THE JOURNAL OF NUTRITION に掲載された論文
The Effects of Branched-Chain Amino Acidson Canine Neoplastic Cell Proliferation and Death
アルギニンの腫瘍細胞増殖抑制作用はin vivoとin vitroの両方で研究されている。
ロイシン処理をした骨肉腫細胞は、細胞周期のS期で停止しG 2 期、M期の喪失を示した。
The Effects of Branched-Chain Amino Acids on Canine Neoplastic Cell Proliferation and Death
The antiproliferative effects of certain amino acids, particularly arginine, have been studied both in vivo and in vitro. Arginine has been used in critical care medicine for some time, and special formulations of arginine-enriched diets are presently being used in human and veterinary medicine. The use of branched-chain amino acids as a therapeutic option for the preservation of lean body mass is becoming increasingly popular. Physicians sometimes advocate their use in cancer-related cachexia; thus, it is increasingly important to understand how high concentrations of these amino acids will affect proliferating neoplastic cells. Regarding cell proliferation, our experiments showed that all amino acids tested had antiproliferative capacities at the highest concentrations (100 mmol/L) but that arginine and leucine were far more suppressive at lower concentrations (50 and 10 mmol/L) than valine or isoleucine.
The antiproliferative effects of all amino acids tested were seen only at extremely high levels. We speculate that this may be because of amino acid imbalance in the medium, considering that all BCAAs compete for the same transporters in the plasma membrane. This amino acid imbalance may cause problems with protein synthesis leading to suppression of growth. The potency of arginine and leucine at inducing cell death suggests that other mechanisms may be playing a role. Thus, we examined whether this was an apoptotic event. Hoechst staining and Western blotting for caspase activity showed caspase-mediated apoptotic events with both arginine and leucine, whereas valine and isoleucine, although adequate at diminishing proliferation, could not induce apoptosis.
In an attempt to understand this cytotoxic response, cell cycle analysis was performed with flow cytometry, which showed a profound difference between arginine and leucine treatment in the osteosarcoma cell line. Leucine-treated cells showed a loss of the G2M phase of the cell cycle with more cells halted in the S phase (Fig. 3). This phenomenon was not seen during the apoptotic events associated with arginine.

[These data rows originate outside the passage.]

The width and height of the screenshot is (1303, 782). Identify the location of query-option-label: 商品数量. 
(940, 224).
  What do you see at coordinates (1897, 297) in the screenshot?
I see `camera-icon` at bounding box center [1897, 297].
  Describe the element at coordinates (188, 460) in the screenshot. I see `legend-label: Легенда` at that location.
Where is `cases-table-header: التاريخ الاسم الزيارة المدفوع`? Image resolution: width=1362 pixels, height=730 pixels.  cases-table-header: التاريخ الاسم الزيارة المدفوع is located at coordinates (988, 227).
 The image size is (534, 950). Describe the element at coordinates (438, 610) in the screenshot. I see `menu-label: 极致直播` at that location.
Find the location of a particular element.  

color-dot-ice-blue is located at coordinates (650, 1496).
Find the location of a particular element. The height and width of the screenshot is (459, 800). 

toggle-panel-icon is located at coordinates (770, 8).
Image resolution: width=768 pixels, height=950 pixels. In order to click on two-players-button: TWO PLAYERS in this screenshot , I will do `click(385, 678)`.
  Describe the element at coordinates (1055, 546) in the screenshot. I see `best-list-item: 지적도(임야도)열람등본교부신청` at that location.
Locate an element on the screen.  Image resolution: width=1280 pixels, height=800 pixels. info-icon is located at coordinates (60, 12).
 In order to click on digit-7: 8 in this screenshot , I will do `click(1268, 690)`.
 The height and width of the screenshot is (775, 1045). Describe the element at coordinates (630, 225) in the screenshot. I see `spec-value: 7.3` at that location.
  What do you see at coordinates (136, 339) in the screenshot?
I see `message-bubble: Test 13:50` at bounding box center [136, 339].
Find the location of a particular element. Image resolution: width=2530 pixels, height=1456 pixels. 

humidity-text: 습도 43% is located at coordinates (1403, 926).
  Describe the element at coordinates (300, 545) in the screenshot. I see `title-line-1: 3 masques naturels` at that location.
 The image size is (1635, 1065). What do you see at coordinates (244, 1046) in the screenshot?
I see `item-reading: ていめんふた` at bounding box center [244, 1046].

To further elucidate the mechanisms underlying the cytotoxic response, a time course analysis was performed in the osteosarcoma cells with arginine and leucine treatments. The events of apoptosis are often characterized by various caspase cascades being activated, all of which converge onto caspase 3, the major caspase activated during induction of apoptosis. The mitochondrial pathways of apoptosis are complex but often result in the activation of caspase 2, 9, or 7 and eventually activation of caspase 3. Caspase 3 then amplifies caspase activation and irreversibly induces apoptosis. Other growth factor–mediated signaling events can led to caspase 3 activation, which is often mediated through activation of caspase 8 or 10.
We used activated caspase 3 as a universal indication of apoptosis, which was activated in the osteosarcoma with both arginine and leucine. The activation occurred within 24 h in arginine-treated cells and within 36 h in the leucine-treated cells. To help determine whether this was a mitochondrial event or through extracellular stimulation, immunoblotting for caspase 2 and caspase 8 was performed. Results showed that neither arginine nor leucine activate caspase 8 and that caspase 2 activation preceded caspase 3 activation; thus, apoptosis caused by mitochondrial dysfunction is likely.
To further identify how leucine was involved in S phase arrest, the inhibitory phosphorylation site on cdc2 (tyrosine 15), which prevents progression through the G2M by preventing cdc2/cyclinB complex from initiating mitosis, was examined through immunoblotting. Cdc2, when bound to cyclin B2, serves as a complex that regulates entry into the G2M phase and changes its phosphorylation state during S phase arrest. As expected, more phosphorylation of tyrosine 15 on cdc2 in the leucine-treated cells was observed, but it was no different from arginine treatment, which also showed excessive phosphorylation. In fact, it appears as if both arginine and leucine activate this mechanism to slow cell proliferation.
Although, ultimately, both amino acid insults result in mitochondrial compromise leading to apoptosis at high concentrations, the differences observed in cell cycle analysis imply that there may be different cytotoxic mechanisms. Further investigation is needed to examine both normal cells and other amino acid treatments on cell proliferation, but our data suggest that BCAA treatment does not directly potentiate neoplastic cell growth and may actually diminish neoplastic cell proliferation at supraphysiological concentrations.